• **Goal of the exercise**:
In full and without alteration, output each record given here.
***
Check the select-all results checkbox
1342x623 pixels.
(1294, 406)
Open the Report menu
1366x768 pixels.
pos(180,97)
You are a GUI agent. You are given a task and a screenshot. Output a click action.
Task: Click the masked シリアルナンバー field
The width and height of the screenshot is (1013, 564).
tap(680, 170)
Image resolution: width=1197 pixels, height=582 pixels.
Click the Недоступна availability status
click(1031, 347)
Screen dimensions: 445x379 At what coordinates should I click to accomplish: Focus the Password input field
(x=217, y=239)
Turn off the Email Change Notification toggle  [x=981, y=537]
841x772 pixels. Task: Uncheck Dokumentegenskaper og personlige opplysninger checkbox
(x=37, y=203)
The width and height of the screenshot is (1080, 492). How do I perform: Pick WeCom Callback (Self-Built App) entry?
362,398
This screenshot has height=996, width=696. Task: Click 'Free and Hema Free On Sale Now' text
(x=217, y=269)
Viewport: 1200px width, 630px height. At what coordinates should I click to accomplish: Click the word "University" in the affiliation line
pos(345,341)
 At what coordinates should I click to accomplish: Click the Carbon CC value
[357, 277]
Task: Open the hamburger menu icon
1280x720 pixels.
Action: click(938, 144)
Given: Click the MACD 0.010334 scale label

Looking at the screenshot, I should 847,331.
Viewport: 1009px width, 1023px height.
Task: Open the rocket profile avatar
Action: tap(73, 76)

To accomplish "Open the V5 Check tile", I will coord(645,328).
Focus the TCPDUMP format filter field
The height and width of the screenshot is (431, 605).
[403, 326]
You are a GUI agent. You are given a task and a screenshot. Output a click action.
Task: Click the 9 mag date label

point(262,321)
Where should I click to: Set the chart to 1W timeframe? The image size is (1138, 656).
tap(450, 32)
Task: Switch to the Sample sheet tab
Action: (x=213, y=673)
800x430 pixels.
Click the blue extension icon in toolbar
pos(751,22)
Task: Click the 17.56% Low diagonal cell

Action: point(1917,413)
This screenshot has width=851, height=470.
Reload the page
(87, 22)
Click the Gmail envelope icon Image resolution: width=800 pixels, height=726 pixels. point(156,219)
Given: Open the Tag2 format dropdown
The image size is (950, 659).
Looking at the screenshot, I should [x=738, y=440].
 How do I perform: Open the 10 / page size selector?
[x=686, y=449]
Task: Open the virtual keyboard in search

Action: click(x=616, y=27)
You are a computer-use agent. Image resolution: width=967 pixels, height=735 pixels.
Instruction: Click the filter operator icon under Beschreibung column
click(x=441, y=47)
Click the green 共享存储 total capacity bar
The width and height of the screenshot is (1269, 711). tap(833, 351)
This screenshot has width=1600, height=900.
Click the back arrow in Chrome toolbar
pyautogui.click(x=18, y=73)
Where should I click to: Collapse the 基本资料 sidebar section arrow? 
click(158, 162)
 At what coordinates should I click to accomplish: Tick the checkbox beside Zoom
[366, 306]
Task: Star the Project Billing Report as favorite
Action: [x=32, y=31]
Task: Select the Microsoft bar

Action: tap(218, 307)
***
• **Problem solution**:
Check the select-all results checkbox
1342x623 pixels.
(1294, 406)
Open the Report menu
1366x768 pixels.
pos(180,97)
You are a GUI agent. You are given a task and a screenshot. Output a click action.
Task: Click the masked シリアルナンバー field
The width and height of the screenshot is (1013, 564).
tap(680, 170)
Image resolution: width=1197 pixels, height=582 pixels.
Click the Недоступна availability status
click(1031, 347)
Screen dimensions: 445x379 At what coordinates should I click to accomplish: Focus the Password input field
(x=217, y=239)
Turn off the Email Change Notification toggle  [x=981, y=537]
841x772 pixels. Task: Uncheck Dokumentegenskaper og personlige opplysninger checkbox
(x=37, y=203)
The width and height of the screenshot is (1080, 492). How do I perform: Pick WeCom Callback (Self-Built App) entry?
362,398
This screenshot has height=996, width=696. Task: Click 'Free and Hema Free On Sale Now' text
(x=217, y=269)
Viewport: 1200px width, 630px height. At what coordinates should I click to accomplish: Click the word "University" in the affiliation line
pos(345,341)
 At what coordinates should I click to accomplish: Click the Carbon CC value
[357, 277]
Task: Open the hamburger menu icon
1280x720 pixels.
Action: click(938, 144)
Given: Click the MACD 0.010334 scale label

Looking at the screenshot, I should 847,331.
Viewport: 1009px width, 1023px height.
Task: Open the rocket profile avatar
Action: tap(73, 76)

To accomplish "Open the V5 Check tile", I will coord(645,328).
Focus the TCPDUMP format filter field
The height and width of the screenshot is (431, 605).
[403, 326]
You are a GUI agent. You are given a task and a screenshot. Output a click action.
Task: Click the 9 mag date label

point(262,321)
Where should I click to: Set the chart to 1W timeframe? The image size is (1138, 656).
tap(450, 32)
Task: Switch to the Sample sheet tab
Action: (x=213, y=673)
800x430 pixels.
Click the blue extension icon in toolbar
pos(751,22)
Task: Click the 17.56% Low diagonal cell

Action: point(1917,413)
This screenshot has width=851, height=470.
Reload the page
(87, 22)
Click the Gmail envelope icon Image resolution: width=800 pixels, height=726 pixels. point(156,219)
Given: Open the Tag2 format dropdown
The image size is (950, 659).
Looking at the screenshot, I should [x=738, y=440].
 How do I perform: Open the 10 / page size selector?
[x=686, y=449]
Task: Open the virtual keyboard in search

Action: click(x=616, y=27)
You are a computer-use agent. Image resolution: width=967 pixels, height=735 pixels.
Instruction: Click the filter operator icon under Beschreibung column
click(x=441, y=47)
Click the green 共享存储 total capacity bar
The width and height of the screenshot is (1269, 711). tap(833, 351)
This screenshot has width=1600, height=900.
Click the back arrow in Chrome toolbar
pyautogui.click(x=18, y=73)
Where should I click to: Collapse the 基本资料 sidebar section arrow? 
click(158, 162)
 At what coordinates should I click to accomplish: Tick the checkbox beside Zoom
[366, 306]
Task: Star the Project Billing Report as favorite
Action: [x=32, y=31]
Task: Select the Microsoft bar

Action: tap(218, 307)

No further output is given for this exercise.